The input:
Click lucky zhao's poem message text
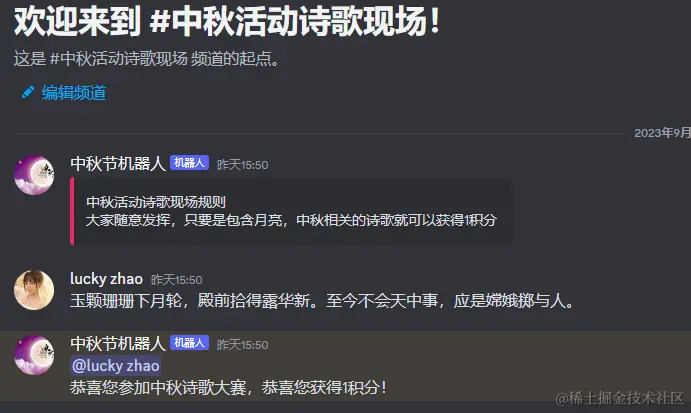 323,301
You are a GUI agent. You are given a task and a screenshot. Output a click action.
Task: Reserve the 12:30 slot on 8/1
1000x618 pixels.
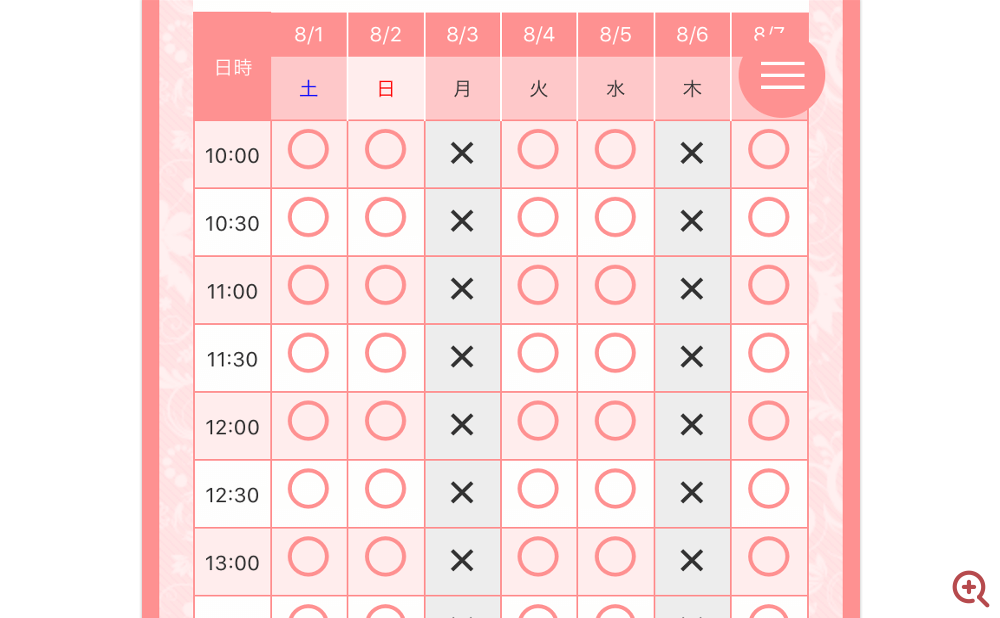tap(309, 489)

Exercise prompt: Copy out every line of the items above with all of their wording unchanged, but multiply each coordinate in the answers by 0.25 and round to whole numbers, rounding halves up. Leave the pictures out.

Response below:
Click lucky zhao's poem message text
 81,75
You are a GUI agent. You are given a task and a screenshot. Output a click action.
Task: Reserve the 12:30 slot on 8/1
1000x618 pixels.
tap(77, 122)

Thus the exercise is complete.